The Frozen Contract by Bill Rogers. Book 7 in the DCI Caton series.
The DCI Caton books are a strange lot. Bill Rogers writes good, gripping and well thought out tales, however the proof reading on the series leaves a lot to be desired! This book stated it was the 7th edition, the preceding six editions must have been shocking…
The grammar is atrocious, characters are transposed and words are frequently missed out or added on a scatter gun basis. The most jarring is the muddling of the characters as a football agent and a National Crime Agency agent are swapped for larger portions of their comparatively small roles in the book. Names of characters are included without capital letters, sentences end with a full stop and a comma and speech marks begin descriptive sentences. If you read this Bill, send me a copy of your next book prior to publication and I’ll give it the once over for free. I really like the books, but whoever is proofreading it isn’t up to the job.
Anyway, the story.
The Tom Caton tales return to Manchester after being in Bolton and the USA in the previous two books. A Premier League footballer is found frozen to death in a cryotherapy unit on the stadium forecourt. Gordon Holmes, Joanne Stuart and the team reassemble after being thrown to the corners of Greater Manchester Police jurisdiction to follow the trail. Political and football corruption intertwine with sinister characters from previous books to give a fast paced enjoyable thriller.
Caton’s personal life is developing and you get to feel you are learning more about him and his character with each novel. Again, you could read this as a stand-alone novel, but I’d recommend starting at the beginning with The Cleansing.

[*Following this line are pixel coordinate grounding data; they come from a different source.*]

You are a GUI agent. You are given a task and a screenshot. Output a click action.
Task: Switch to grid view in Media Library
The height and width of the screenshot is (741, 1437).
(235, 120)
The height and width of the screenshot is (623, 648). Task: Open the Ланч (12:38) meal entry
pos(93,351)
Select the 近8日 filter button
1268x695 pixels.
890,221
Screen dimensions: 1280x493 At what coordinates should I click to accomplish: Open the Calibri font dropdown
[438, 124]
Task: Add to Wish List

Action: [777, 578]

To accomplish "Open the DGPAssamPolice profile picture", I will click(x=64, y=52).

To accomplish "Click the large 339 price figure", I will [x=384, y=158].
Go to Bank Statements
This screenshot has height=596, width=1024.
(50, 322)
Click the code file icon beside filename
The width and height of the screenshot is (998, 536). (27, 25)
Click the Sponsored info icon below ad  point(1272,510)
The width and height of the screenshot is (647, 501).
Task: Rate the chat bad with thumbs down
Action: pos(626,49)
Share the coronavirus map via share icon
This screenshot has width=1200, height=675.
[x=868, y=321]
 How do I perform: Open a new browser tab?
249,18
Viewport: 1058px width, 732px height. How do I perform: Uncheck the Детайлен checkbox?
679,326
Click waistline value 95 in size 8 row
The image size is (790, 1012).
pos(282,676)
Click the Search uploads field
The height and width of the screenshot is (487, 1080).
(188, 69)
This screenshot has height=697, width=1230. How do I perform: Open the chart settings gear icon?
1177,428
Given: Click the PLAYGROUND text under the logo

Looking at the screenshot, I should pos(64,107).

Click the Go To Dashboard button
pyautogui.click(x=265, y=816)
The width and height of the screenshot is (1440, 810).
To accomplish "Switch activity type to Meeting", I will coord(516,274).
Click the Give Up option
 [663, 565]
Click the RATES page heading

I’m from Manchester so always like books set in the area. The Caton series are enjoyable reads and if you can bear the jarring errors I think you’ll enjoy them too. The next in the series is Backwash. It’s on my list despite my grammar police siren flashing throughout this but next is a new author to me, Ann Cleeves’ Raven Black, the first in the Shetland series, now a highly acclaimed drama on the BBC.
Click here to see Bill Rogers’ website including a contact email address. It hasn’t been updated for some time though.
The Infirmary by LJ Ross. Book 11* in the DCI Ryan series.
* Let’s get the asterisk out of the way firstly, as I think it’s quite an important footnote…
This is the eleventh book in publication order, but the story takes place before the first book, Holy Island. I’d heartily recommend reading this first if you are new to the series as if read in publication order you’ll know the outcome of this story.
Now, that could be a major downside of this book but I enjoyed it as much as any of the others, if not more. Yes, the ultimate cliff hanger is somewhat lessened but I was absolutely hooked and even read it on a weekend morning to finish it, something I never do. My reading is (usually) strictly on the bus to and from work, on holiday or in bed before sleep.
A brutal killer is wreaking havoc on the streets of Newcastle and the city is in lock down. When the killer starts to escalate the spree and taunts the police, Ryan and the team take over in tragic circumstances.
It really is a great book. Perversely I wish I was new to the series and could experience the tale without knowing the ending although as I’ve said it takes nothing away from a brilliantly suspenseful thriller. It’s a little more gruesome than the rest of the series however not at all compared to some of the genre I’ve previously read. Given the subject of the book it’s very skilfully written to evoke the fear of the characters and their thought processes.
The countdown begins to the release of book 12, The Moor on the 27th of April now. I can’t wait.